Wow. it's not just those groups either.
How can they make such a fundamental mistake like that?
As for avoiding those products, a lot depends on if you are a dietary vegan or vegetarian, or actually a lifestyle vegan/vegetarian. if you are the latter, then you will already know about most of the alternatives which are readily available. Shampoo and conditioner are something I have raised in the past here on CookingBites. a surprising amount of shampoo and conditioner is suitable for at least vegetarians. vegans have a slightly harder time but soap such as the Greek's make, their famous olive oil soap, is vegan and dirt cheap. both lush and the body shop have plenty of ranges that are vegan and all I believe are vegetarian. most won't say the little things like vegan or vegetarian, but will simply say free from animal products. it scared away fewer customers!
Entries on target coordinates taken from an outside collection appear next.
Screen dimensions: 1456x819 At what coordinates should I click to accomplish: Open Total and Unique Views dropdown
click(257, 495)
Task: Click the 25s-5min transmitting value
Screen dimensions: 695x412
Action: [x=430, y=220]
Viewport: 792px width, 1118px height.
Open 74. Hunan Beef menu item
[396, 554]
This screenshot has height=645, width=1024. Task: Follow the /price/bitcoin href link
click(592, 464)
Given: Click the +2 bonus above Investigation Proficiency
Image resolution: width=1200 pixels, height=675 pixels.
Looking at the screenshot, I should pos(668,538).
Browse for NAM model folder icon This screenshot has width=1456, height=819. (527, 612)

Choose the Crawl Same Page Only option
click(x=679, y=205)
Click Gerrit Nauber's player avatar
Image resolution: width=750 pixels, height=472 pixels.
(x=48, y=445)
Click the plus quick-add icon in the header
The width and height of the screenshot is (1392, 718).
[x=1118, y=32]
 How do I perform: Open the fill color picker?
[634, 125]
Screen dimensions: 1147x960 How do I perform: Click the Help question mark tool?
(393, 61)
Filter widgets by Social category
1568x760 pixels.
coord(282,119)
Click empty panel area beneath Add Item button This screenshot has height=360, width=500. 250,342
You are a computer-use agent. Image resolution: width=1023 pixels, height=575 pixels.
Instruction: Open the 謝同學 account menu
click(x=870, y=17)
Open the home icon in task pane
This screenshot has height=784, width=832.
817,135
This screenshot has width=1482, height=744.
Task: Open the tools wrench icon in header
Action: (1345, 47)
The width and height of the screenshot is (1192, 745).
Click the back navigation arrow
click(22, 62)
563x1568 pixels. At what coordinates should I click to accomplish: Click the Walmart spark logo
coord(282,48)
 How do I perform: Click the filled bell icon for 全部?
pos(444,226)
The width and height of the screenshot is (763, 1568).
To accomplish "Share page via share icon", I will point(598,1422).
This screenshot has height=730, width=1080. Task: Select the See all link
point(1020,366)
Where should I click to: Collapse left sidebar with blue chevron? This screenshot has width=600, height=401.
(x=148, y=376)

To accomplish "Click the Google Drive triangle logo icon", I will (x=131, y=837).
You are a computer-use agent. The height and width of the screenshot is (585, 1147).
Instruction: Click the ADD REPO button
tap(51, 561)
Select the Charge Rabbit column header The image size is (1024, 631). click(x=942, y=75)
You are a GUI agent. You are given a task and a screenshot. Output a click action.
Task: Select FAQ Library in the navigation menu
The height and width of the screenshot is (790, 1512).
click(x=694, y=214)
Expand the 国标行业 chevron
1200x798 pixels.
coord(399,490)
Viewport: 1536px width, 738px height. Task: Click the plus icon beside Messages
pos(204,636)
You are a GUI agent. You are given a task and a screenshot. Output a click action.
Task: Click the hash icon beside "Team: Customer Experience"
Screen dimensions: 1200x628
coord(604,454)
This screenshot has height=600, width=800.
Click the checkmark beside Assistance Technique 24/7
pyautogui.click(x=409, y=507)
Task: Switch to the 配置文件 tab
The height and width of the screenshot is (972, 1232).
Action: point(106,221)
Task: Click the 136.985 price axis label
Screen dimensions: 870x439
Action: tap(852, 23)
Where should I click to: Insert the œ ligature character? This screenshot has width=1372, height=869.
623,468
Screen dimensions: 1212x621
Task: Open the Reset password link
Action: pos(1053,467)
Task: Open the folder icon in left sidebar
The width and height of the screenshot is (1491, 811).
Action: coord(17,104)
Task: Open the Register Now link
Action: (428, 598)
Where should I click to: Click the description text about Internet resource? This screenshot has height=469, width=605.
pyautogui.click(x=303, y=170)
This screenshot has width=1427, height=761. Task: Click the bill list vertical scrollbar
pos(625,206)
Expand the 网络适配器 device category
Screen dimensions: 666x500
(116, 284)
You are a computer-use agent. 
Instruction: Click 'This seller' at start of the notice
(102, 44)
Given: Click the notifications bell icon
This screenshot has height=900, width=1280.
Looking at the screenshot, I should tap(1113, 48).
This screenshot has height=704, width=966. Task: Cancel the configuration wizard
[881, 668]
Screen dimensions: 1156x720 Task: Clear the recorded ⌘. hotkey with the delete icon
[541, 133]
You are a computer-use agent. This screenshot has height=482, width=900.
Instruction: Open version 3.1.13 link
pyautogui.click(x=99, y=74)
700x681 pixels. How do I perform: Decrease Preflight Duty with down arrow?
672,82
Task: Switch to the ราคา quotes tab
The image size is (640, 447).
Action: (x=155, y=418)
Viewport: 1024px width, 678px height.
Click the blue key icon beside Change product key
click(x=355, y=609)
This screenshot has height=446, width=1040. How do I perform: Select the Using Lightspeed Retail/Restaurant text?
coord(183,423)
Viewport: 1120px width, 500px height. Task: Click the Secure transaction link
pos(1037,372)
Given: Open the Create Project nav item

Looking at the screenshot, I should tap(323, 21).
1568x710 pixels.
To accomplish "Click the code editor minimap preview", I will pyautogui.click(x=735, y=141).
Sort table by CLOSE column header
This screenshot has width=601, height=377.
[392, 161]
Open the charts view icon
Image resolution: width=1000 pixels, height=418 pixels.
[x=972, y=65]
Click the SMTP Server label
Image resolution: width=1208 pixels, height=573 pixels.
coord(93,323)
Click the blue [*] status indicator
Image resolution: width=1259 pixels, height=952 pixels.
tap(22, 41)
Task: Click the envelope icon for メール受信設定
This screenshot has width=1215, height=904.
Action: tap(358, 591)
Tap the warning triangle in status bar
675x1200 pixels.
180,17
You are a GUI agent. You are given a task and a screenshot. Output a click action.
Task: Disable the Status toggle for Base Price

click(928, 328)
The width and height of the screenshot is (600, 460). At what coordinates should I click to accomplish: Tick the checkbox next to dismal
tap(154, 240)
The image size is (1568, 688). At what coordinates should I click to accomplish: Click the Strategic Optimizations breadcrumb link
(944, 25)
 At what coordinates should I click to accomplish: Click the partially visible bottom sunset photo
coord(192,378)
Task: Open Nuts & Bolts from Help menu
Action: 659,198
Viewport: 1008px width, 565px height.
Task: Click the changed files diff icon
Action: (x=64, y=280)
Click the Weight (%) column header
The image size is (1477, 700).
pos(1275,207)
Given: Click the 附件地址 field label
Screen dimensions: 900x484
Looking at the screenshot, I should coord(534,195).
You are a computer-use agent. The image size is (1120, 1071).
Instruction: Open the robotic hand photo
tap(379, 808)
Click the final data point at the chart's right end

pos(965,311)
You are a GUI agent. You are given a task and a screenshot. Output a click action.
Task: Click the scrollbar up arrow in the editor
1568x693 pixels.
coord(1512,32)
Toothpaste had for many decades been an issue. kingfisher is the week known alternative in the v world with many health food shops stocking it. the same applies to washing powder and conditioner, cleaning agents for the home, anything that contains a surfactant. I studied them for my PhD making my own from scratch. it's not easy and it's why the industry continues to use the waste products left over from the meat and leather industry to make surfactants. and it's not just tallow (fat) that is used. any waste product is boiled to extract what lipid (hard or soft or liquid fat in any form) from bones, skin, waste organs, skulls, brain tissue etc.
What I find more surprising is that people accept this use our just turn a blind eye to it. I don't understand how people accept smearing animal products, often waste products at that, over their teeth to clean them, or over their skin or homes, children etc. I don't get it.
to accept it in things like paper, plastics such as bank notes etc just seems like more exploitation of animals farmed, born, raised and slaughtered in unnatural conditions, unnatural life spans and often inhumanely at that. it just seems wrong and for me.,it is that side of the industry I have issues with. I actually have no issues with animals raised in conditions similar or better than they would be in the wild, allowed to live their life out to the full and bred naturally. allowed to die naturally and then their bodies used to some extent. incorporating them into back notes is one step too far for me.
It's the same 'argument' I have with wool. I use second hand wool, often reclaimed by me from garments people are throwing away, rewinding the wool, dealing with breaks and then making them into 'new' blankets that people cherish or see regular use in my own home. I'm knitting one such blanket at present. there is very little new yarn in it and I won't by artificial wool because ironically it too had animal products in it! not wool, that will last decades, but again, fat extracted waste products and made into plastics which is what most artificial yarn is. t
As for how we keep track of these things, it's actually very easy. some manufacturers you just able completely. but there are lists online kept by the vegan society, the vegetarian society, PETA, and then there are apps which have been written and connect back to these databases. before the internet, it was paper, magazines from the above and word of mouth via health food shops and friends.